Your job with the data below is to output exactly the lines from the one holding "The width and height of the screenshot is (837, 448)." down to the one holding "You are a GUI", both included, and no others.

Data to process:

- - -

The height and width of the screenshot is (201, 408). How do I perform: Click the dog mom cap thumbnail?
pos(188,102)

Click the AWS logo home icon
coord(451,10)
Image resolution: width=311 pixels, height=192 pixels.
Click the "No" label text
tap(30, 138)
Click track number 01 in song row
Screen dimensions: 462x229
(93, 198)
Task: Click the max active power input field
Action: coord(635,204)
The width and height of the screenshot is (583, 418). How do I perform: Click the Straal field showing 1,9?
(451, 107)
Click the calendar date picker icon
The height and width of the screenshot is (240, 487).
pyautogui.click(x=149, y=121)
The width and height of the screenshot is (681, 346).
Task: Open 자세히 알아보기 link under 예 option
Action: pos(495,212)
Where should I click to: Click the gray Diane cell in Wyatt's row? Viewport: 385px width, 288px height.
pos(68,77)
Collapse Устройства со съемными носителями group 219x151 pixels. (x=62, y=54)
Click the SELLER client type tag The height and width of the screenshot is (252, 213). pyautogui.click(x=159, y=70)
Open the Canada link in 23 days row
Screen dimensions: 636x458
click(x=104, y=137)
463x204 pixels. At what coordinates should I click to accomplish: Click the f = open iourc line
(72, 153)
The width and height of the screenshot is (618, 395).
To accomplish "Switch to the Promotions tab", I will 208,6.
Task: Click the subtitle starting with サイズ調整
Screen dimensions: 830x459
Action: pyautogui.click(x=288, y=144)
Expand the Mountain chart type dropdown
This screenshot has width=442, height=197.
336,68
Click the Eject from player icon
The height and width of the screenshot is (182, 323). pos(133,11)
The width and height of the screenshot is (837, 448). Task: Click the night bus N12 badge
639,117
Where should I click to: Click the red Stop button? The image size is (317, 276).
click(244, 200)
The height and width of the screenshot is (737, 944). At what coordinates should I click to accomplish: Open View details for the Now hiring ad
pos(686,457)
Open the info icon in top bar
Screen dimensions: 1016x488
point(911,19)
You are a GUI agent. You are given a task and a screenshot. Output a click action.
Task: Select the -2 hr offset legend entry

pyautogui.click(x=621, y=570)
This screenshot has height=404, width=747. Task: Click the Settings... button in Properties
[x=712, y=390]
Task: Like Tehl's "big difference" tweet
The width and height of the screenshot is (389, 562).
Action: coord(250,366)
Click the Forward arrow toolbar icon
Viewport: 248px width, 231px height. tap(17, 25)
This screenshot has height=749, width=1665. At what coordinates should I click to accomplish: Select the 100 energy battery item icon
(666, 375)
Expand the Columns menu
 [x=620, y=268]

- - -

Exercise solution:
The width and height of the screenshot is (837, 448). Task: Click the night bus N12 badge
639,117
Where should I click to: Click the red Stop button? The image size is (317, 276).
click(244, 200)
The height and width of the screenshot is (737, 944). At what coordinates should I click to accomplish: Open View details for the Now hiring ad
pos(686,457)
Open the info icon in top bar
Screen dimensions: 1016x488
point(911,19)
You are a GUI agent. You are given a task and a screenshot. Output a click action.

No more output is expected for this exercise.